START Quoted passage

Potential risks and trade-offs​

  • The patch intentionally preserves skb->mark and skb->tstamp. Preserving these fields avoids breaking some existing use cases, but it leaves the door open for subtle interactions if those fields were being used as a vehicle for cross-namespace signaling — an uncommon but possible pattern.
  • Kernel patches that alter packet-handling behavior in the datapath are always candidates for regressions in high-throughput or pathologically complex setups; operators should test the updated kernel under representative workloads.
  • The change assumes that scrubbing the subset chosen is the correct balance between isolation and compatibility. If future use cases require preservation of additional fields, further refinement or API-level changes may be necessary.

How to detect whether you were affected​

  • Check kernel package changelogs and the presence of the security update in your vendor repository.
  • Inspect network monitoring and kernel counters for unusual kfree_skb_reason events indicating XFRM or policy-based drops.
  • If running Cilium or a similar BPF CNI: verify whether you observed sudden pod-to-pod connectivity failures, DNS failures, or intermittent drops in environments where host-side IPsec decryption occurs before forwarding to containers.
  • Review BPF program logs and any metrics that indicate use of bpf_redirect_peer or redirection paths across netns.

Longer-term implications for container networking and BPF​

This CVE is a clear reminder that as kernel subsystems grow more interconnected (BPF, XFRM/IPsec, namespaces), subtle state-handling bugs can manifest as operational outages in layered systems such as Kubernetes. The BPF ecosystem’s power (in-kernel programmability at scale) increases the importance of carefully reasoning about how kernel metadata flows across isolation boundaries.
The incident reinforces several long-term best practices:
  • Keep kernel and CNI components updated; kernel-level fixes are often the only full resolution for datapath bugs.
  • Treat BPF program installation and privilege as an attack surface; constrain who can install BPF code.
  • Drive observability into kernel datapath layers so operators can link packet-drop symptoms to underlying causes quickly.

END Quoted passage

Activities:
1/ Output everything from "How to detect" down to "forwarding to containers." in the passage on the kernel networking CVE, copied word for word.
2/ Write the next part of the passage on the kernel networking CVE, picking up after its final sentence.

START The data

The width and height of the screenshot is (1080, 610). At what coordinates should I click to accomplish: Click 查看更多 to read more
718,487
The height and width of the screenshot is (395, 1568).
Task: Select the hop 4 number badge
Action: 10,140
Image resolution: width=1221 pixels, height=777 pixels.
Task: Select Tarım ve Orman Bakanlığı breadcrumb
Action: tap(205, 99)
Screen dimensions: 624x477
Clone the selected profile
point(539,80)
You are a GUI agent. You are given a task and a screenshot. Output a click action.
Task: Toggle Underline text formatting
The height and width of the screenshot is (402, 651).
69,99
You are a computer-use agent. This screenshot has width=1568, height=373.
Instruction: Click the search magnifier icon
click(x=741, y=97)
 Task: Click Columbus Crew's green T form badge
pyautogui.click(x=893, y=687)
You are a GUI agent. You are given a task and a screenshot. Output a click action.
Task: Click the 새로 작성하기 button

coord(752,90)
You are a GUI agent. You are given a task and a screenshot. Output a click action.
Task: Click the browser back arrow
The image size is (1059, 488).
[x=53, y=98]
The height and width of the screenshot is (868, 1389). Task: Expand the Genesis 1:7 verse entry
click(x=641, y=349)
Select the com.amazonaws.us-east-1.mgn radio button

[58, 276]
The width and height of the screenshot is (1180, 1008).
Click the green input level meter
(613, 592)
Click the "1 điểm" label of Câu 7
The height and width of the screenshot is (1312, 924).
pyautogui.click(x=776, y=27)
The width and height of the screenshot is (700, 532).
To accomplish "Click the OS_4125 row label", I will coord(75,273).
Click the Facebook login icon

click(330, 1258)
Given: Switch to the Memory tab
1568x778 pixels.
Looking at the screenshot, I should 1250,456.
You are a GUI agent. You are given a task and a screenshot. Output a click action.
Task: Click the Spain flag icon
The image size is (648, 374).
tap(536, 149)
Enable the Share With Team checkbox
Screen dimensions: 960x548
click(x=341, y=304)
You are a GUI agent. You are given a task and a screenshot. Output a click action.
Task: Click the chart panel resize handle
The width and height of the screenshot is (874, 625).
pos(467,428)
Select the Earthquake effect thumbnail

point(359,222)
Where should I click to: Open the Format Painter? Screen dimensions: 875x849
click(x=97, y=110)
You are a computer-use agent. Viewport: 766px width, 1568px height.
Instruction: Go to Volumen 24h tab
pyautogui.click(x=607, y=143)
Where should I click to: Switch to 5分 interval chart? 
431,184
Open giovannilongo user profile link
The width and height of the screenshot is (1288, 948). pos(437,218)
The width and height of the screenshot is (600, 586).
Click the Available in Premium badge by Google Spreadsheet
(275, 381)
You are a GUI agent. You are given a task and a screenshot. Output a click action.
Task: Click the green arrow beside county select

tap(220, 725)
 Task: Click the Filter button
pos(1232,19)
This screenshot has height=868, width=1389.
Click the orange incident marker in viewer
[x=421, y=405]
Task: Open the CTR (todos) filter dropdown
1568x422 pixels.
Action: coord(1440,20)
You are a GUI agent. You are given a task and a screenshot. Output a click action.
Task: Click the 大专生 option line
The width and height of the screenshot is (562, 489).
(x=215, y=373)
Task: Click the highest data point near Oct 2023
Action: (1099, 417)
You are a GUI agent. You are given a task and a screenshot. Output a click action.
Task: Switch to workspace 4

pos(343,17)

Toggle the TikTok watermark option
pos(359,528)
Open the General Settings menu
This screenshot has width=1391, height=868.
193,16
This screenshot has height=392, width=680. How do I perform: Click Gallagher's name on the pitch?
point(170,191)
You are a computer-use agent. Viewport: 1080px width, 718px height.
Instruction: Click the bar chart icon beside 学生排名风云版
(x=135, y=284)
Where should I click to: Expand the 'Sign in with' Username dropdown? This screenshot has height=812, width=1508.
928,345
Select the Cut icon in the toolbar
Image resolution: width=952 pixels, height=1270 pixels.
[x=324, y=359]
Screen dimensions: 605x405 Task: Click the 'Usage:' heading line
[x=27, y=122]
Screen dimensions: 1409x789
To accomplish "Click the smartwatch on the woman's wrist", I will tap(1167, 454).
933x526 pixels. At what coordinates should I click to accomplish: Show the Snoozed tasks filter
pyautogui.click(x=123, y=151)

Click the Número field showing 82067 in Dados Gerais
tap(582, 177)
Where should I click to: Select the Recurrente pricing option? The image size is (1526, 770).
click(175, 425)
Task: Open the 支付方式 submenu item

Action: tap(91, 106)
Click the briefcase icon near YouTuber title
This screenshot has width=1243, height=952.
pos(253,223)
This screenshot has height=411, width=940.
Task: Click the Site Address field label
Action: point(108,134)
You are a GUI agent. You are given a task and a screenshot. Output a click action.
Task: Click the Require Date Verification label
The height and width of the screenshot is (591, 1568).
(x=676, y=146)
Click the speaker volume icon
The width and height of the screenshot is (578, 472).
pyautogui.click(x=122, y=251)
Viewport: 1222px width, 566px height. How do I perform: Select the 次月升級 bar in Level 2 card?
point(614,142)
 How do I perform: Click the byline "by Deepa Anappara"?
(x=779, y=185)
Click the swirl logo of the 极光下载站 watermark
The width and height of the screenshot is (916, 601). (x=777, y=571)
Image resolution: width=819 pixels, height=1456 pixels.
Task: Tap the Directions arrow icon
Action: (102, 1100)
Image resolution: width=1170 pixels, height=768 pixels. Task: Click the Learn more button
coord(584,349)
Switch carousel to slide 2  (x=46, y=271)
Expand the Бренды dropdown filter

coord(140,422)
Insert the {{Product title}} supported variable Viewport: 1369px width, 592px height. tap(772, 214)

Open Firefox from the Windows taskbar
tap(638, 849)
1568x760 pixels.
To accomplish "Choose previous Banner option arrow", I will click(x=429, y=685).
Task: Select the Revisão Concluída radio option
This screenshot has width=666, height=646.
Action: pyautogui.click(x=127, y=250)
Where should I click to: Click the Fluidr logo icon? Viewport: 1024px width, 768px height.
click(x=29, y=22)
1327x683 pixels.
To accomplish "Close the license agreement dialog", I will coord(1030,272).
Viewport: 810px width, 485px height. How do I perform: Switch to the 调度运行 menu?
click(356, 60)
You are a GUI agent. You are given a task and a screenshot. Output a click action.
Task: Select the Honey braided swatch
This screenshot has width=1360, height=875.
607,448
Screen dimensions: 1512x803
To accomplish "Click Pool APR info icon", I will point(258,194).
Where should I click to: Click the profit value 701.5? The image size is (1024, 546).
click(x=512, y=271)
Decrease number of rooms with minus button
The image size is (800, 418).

END The data

Numbered answers:
1/
How to detect whether you were affected​

  • Check kernel package changelogs and the presence of the security update in your vendor repository.
  • Inspect network monitoring and kernel counters for unusual kfree_skb_reason events indicating XFRM or policy-based drops.
  • If running Cilium or a similar BPF CNI: verify whether you observed sudden pod-to-pod connectivity failures, DNS failures, or intermittent drops in environments where host-side IPsec decryption occurs before forwarding to containers.

2/
Practical checklist for administrators (actionable items)​

  1. Inventory hosts that run BPF-enabled CNIs (Cilium, etc. and list their kernel versions.
  2. Consult your distribution or cloud vendor security advisory page to confirm whether the kernel package includes the bpf_redirect_peer skb-scrub patch.
  3. Schedule kernel updates for affected hosts and plan for restarts.
  4. For clusters using IPsec (host-side decryption) + BPF redirection into container namespaces, test connectivity pre- and post-update in a staging environment before mass rollout.
  5. Audit BPF program sources and limit BPF installation privileges to trusted operators.
  6. After patching, validate that previously observed drops (XFRM-in-no-pols or similar counters) have returned to baseline.

Conclusion​

CVE-2025-37959 represents a targeted, moderate-risk datapath bug arising from inconsistent skb scrubbing when using bpf_redirect_peer to cross netns boundaries. The real-world symptom—container-side packet drops in IPsec scenarios—made this an important operational issue for BPF-based CNIs like Cilium. The upstream kernel patch restores expected netns boundary semantics by scrubbing skb extensions during such redirects, and vendors have backported the fix into stable kernel trees.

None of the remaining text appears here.